_Document excerpt:_
Gareth: it was a very young scene, most people around the same age

That's not really my memory of it: I remember being struck by the age range. It's possibly true that the older people I saw wouldn't describe themselves as 'ravers' and so if you *do* meet a raver it's from the younger lot...?

Tim (Tim), Tuesday, 4 February 2003 14:28 (twenty-two years ago)

in this thread are we considering rave culture and club culture to be completely seperate entities? cause that's what it looks like.

michael wells (michael w.), Tuesday, 4 February 2003 14:37 (twenty-two years ago)

i was born in 1982 and live in dublin,so obviously i missed out on all this,but the fucked up thing was that when i was in 6th class (aged about 11)the fashion in school was for "raver" clothes,basically baggy jeans and tops,and all the kids would be coming into school calling themselves ravers,wearing x-worx,eclipse and petra motion jeans with smiley faces,pictures of guys smokings joints,etc,all over them...

_Dataset extract:_

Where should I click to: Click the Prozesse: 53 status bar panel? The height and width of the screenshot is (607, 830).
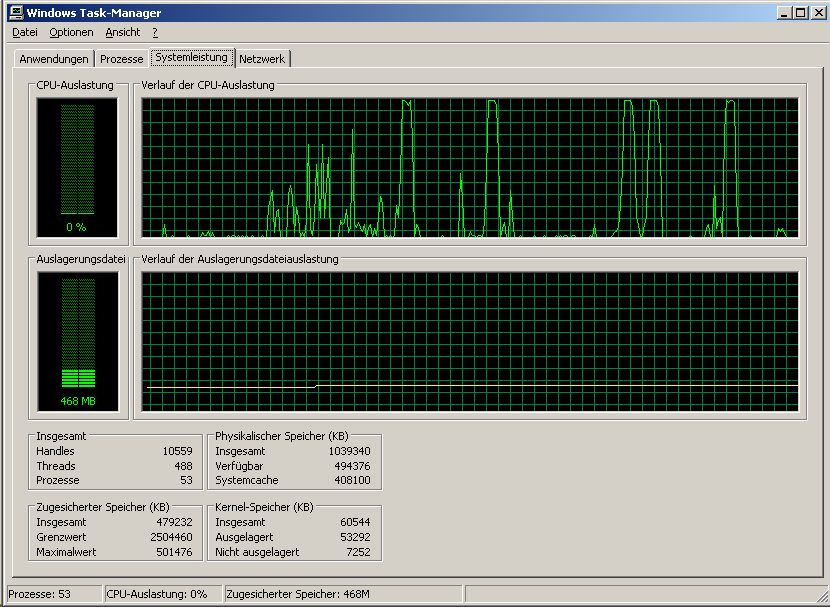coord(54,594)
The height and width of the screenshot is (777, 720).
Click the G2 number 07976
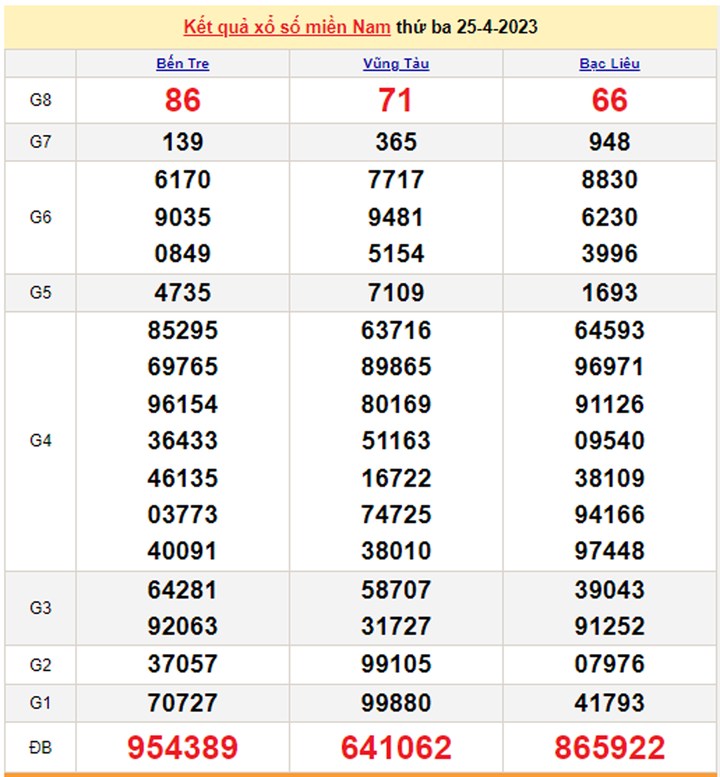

_Task instructions:_
Can you reproduce the forum excerpt about rave culture in full, word for word? Draw only on the forum excerpt about rave culture.

_Finished task:_
Gareth: it was a very young scene, most people around the same age

That's not really my memory of it: I remember being struck by the age range. It's possibly true that the older people I saw wouldn't describe themselves as 'ravers' and so if you *do* meet a raver it's from the younger lot...?

Tim (Tim), Tuesday, 4 February 2003 14:28 (twenty-two years ago)

in this thread are we considering rave culture and club culture to be completely seperate entities? cause that's what it looks like.

michael wells (michael w.), Tuesday, 4 February 2003 14:37 (twenty-two years ago)

i was born in 1982 and live in dublin,so obviously i missed out on all this,but the fucked up thing was that when i was in 6th class (aged about 11)the fashion in school was for "raver" clothes,basically baggy jeans and tops,and all the kids would be coming into school calling themselves ravers,wearing x-worx,eclipse and petra motion jeans with smiley faces,pictures of guys smokings joints,etc,all over them...